From the records below, please repeat exactly the line that has "Events and Festivals (54, 1897)", the line that has "MARKI (951, 186)", and every line between them, and nothing else.

* Data to use *
-------------------------
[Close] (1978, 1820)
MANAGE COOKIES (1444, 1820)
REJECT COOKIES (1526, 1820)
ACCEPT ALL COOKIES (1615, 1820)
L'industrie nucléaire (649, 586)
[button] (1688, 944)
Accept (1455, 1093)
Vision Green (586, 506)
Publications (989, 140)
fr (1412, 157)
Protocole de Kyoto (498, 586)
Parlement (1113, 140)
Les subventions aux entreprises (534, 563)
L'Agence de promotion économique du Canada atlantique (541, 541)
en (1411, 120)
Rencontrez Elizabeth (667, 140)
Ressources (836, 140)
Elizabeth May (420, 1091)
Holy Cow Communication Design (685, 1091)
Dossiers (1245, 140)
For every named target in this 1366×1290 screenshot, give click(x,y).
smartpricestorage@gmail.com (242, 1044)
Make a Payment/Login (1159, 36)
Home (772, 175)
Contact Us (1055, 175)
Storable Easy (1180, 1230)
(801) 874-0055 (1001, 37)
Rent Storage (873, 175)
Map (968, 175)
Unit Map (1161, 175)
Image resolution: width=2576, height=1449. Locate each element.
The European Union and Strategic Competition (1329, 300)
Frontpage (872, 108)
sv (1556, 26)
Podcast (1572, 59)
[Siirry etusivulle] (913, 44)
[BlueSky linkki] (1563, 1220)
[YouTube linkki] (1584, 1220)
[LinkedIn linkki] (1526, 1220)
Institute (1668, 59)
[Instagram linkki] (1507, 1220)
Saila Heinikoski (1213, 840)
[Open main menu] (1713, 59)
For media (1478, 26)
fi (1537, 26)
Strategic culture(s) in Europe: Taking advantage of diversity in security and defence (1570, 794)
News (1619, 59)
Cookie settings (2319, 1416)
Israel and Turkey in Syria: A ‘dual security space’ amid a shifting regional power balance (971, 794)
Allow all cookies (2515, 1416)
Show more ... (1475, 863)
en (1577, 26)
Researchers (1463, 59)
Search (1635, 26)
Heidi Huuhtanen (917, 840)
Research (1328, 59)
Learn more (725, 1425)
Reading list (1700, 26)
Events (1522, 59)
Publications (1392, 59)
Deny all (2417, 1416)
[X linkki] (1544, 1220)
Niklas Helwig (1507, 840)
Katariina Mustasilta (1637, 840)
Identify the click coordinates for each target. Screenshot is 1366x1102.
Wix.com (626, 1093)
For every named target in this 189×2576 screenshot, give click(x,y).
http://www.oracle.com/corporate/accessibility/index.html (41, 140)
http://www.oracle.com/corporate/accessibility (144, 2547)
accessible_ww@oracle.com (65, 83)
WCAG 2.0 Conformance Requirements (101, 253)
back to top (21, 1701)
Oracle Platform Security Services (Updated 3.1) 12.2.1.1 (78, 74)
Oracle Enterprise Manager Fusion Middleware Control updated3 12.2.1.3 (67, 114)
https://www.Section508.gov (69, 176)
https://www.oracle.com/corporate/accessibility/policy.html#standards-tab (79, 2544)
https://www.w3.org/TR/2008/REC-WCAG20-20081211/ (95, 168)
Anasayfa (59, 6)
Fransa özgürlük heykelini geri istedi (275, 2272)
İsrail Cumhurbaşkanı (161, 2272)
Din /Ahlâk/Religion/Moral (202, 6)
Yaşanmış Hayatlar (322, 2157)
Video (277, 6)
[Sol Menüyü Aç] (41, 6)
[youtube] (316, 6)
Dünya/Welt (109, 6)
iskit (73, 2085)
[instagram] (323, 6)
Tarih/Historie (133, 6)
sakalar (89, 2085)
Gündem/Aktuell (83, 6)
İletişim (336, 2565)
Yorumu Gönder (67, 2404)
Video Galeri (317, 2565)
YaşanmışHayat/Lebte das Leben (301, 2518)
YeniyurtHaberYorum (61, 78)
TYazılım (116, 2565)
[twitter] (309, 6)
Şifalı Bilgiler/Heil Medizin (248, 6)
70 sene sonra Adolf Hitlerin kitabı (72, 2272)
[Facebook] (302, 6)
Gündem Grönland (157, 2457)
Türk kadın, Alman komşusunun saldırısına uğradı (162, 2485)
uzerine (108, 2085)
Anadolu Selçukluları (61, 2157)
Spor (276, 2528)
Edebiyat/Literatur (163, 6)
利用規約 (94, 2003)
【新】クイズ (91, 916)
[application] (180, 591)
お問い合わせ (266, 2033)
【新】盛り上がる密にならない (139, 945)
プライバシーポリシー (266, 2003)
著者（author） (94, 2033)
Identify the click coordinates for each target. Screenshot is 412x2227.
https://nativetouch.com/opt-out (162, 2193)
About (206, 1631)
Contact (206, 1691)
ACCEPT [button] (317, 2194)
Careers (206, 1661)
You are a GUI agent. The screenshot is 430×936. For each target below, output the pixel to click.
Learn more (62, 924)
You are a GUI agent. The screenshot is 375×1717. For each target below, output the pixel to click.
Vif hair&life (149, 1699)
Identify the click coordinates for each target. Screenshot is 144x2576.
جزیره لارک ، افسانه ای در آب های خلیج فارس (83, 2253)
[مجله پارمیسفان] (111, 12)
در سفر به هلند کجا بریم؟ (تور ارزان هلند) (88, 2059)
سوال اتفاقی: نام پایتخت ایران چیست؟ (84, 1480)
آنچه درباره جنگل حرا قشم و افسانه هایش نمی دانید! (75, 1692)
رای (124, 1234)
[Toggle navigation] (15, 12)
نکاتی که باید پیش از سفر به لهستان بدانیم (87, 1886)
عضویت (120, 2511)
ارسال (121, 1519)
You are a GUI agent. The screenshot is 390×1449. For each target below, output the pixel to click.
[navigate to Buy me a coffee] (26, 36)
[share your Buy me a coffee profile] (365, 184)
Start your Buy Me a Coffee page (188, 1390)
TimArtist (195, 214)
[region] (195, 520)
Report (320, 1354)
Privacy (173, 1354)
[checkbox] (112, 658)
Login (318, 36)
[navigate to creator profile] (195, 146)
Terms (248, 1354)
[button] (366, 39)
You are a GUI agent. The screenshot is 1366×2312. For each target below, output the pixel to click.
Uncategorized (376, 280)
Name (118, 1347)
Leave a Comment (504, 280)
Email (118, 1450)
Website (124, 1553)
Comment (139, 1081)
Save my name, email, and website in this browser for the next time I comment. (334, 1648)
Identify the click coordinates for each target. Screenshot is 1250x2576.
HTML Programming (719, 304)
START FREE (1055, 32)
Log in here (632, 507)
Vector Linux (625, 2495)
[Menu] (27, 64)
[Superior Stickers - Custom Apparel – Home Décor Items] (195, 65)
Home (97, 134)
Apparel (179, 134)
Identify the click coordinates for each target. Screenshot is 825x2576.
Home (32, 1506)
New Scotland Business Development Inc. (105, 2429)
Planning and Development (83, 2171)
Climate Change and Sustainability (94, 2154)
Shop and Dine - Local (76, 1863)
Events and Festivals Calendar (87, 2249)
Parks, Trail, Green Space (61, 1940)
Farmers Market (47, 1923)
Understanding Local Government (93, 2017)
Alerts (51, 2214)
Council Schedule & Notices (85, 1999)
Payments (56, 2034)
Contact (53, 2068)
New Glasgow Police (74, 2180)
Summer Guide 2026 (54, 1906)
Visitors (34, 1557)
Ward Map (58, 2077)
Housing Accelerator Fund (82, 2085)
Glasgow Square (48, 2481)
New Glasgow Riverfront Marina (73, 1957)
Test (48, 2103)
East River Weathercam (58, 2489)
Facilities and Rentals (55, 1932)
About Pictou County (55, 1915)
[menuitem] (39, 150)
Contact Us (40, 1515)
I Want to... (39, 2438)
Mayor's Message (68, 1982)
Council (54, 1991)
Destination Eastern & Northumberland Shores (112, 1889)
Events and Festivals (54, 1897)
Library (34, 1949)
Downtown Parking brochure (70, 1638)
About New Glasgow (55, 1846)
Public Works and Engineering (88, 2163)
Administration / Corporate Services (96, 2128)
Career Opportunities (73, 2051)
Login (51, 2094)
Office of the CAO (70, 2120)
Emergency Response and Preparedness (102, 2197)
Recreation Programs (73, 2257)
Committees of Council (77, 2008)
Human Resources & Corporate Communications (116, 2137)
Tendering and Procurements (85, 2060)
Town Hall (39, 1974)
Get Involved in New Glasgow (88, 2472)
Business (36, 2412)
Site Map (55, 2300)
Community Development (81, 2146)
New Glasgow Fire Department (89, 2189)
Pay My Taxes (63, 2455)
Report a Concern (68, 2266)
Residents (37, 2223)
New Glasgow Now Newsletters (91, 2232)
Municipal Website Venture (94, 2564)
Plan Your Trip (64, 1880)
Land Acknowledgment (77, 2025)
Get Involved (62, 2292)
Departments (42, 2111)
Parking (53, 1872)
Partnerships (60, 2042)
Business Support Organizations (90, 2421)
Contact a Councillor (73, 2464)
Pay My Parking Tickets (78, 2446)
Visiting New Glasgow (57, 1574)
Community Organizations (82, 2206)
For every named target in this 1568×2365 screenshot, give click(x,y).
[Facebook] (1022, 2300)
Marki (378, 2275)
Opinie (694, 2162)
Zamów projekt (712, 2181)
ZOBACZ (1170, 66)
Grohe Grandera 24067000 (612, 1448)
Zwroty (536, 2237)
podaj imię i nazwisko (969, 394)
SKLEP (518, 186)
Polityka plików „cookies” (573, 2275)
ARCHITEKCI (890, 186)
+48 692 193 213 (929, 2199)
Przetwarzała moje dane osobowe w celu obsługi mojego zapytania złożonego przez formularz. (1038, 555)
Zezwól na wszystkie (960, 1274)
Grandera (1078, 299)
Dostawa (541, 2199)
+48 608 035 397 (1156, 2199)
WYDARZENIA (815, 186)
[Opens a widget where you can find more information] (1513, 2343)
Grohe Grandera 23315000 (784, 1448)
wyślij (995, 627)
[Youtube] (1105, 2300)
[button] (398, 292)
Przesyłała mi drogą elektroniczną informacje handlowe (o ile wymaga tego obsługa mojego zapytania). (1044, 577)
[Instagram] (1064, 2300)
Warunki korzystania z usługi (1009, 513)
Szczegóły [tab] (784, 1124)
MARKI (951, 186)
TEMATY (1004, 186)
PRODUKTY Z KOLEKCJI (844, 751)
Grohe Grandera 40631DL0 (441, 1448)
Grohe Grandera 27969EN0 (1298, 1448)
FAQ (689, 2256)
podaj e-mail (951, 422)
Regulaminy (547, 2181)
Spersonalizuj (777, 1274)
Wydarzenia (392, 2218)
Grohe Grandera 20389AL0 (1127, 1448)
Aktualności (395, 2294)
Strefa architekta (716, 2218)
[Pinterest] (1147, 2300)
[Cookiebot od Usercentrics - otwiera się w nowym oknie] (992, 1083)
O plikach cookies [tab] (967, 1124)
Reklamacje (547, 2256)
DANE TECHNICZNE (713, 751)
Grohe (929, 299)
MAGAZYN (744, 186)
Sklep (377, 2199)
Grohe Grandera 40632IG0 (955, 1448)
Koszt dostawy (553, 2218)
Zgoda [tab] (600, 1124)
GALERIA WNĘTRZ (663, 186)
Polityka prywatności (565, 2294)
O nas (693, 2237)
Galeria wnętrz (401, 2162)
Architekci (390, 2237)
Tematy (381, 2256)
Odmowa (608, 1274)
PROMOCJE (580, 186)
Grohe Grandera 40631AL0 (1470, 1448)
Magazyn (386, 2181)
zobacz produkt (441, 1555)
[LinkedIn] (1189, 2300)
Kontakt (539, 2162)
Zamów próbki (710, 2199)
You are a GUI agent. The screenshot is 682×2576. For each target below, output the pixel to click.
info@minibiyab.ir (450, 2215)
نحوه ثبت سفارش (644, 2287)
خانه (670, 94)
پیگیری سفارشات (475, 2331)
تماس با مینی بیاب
-------------------------
* Answer space *
Events and Festivals (54, 1897)
Library (34, 1949)
Downtown Parking brochure (70, 1638)
About New Glasgow (55, 1846)
Public Works and Engineering (88, 2163)
Administration / Corporate Services (96, 2128)
Career Opportunities (73, 2051)
Login (51, 2094)
Office of the CAO (70, 2120)
Emergency Response and Preparedness (102, 2197)
Recreation Programs (73, 2257)
Committees of Council (77, 2008)
Human Resources & Corporate Communications (116, 2137)
Tendering and Procurements (85, 2060)
Town Hall (39, 1974)
Get Involved in New Glasgow (88, 2472)
Business (36, 2412)
Site Map (55, 2300)
Community Development (81, 2146)
New Glasgow Fire Department (89, 2189)
Pay My Taxes (63, 2455)
Report a Concern (68, 2266)
Residents (37, 2223)
New Glasgow Now Newsletters (91, 2232)
Municipal Website Venture (94, 2564)
Plan Your Trip (64, 1880)
Land Acknowledgment (77, 2025)
Get Involved (62, 2292)
Departments (42, 2111)
Parking (53, 1872)
Partnerships (60, 2042)
Business Support Organizations (90, 2421)
Contact a Councillor (73, 2464)
Pay My Parking Tickets (78, 2446)
Visiting New Glasgow (57, 1574)
Community Organizations (82, 2206)
For every named target in this 1568×2365 screenshot, give click(x,y).
[Facebook] (1022, 2300)
Marki (378, 2275)
Opinie (694, 2162)
Zamów projekt (712, 2181)
ZOBACZ (1170, 66)
Grohe Grandera 24067000 (612, 1448)
Zwroty (536, 2237)
podaj imię i nazwisko (969, 394)
SKLEP (518, 186)
Polityka plików „cookies” (573, 2275)
ARCHITEKCI (890, 186)
+48 692 193 213 (929, 2199)
Przetwarzała moje dane osobowe w celu obsługi mojego zapytania złożonego przez formularz. (1038, 555)
Zezwól na wszystkie (960, 1274)
Grandera (1078, 299)
Dostawa (541, 2199)
+48 608 035 397 (1156, 2199)
WYDARZENIA (815, 186)
[Opens a widget where you can find more information] (1513, 2343)
Grohe Grandera 23315000 (784, 1448)
wyślij (995, 627)
[Youtube] (1105, 2300)
[button] (398, 292)
Przesyłała mi drogą elektroniczną informacje handlowe (o ile wymaga tego obsługa mojego zapytania). (1044, 577)
[Instagram] (1064, 2300)
Warunki korzystania z usługi (1009, 513)
Szczegóły [tab] (784, 1124)
MARKI (951, 186)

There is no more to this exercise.